25 Jul, 2014, Rarva.Riendf wrote in the 15th comment:
Votes: 0
quixadhal said:
If order matters, a list (array) is the way to go.


SortedMap (in Java at least and probably in other langages)
Array is really when you will always parse the whole list in all situationq other than that, as you say, you are better off with something else…
12 Aug, 2014, jakesmokes wrote in the 16th comment:
Votes: 0
quixadhal said:
Not sure what language you're using, but in perl and python, the cost of iterating over a dictionary/hash isn't too bad.

Essentially, if you do for k,v in dict_object, you're plucking the key and value out at the same time, which is optimized in that you don't have to do a seperate lookup for the value.
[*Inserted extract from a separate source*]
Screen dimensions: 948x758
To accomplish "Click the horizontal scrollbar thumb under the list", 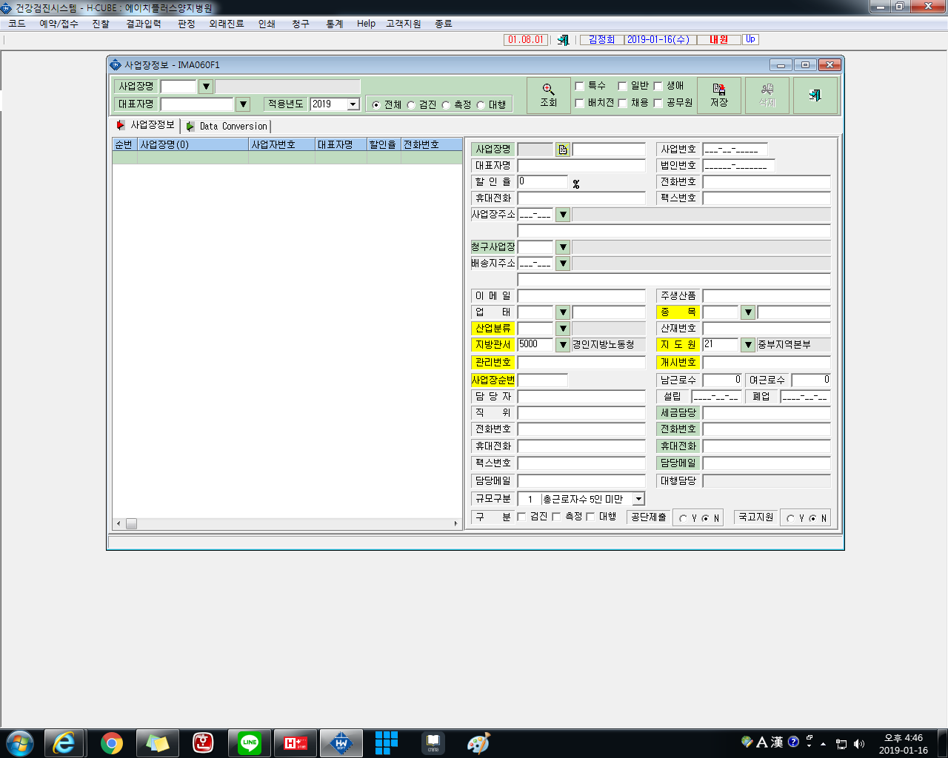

Or course that only works well if you don't care about the order items are retrieved in.

If order matters, a list (array) is the way to go.

I was mostly referring to the fact that in C, an array is a block of memory that's indexed by fixed-size steps, whereas a linked list is a structure that has next and (sometimes) previous pointers in each node. A linked list is much easier to work with when you need to insert or delete items frequently, as the array has to be (basically) copied over into a new memory region to be changed in any way that will change its size.


Well, in my experience, iterating over a dict in ObjC requires that you iterate over the keys and still do a lookup. Which can still be pretty fast depending on what you are using for a key.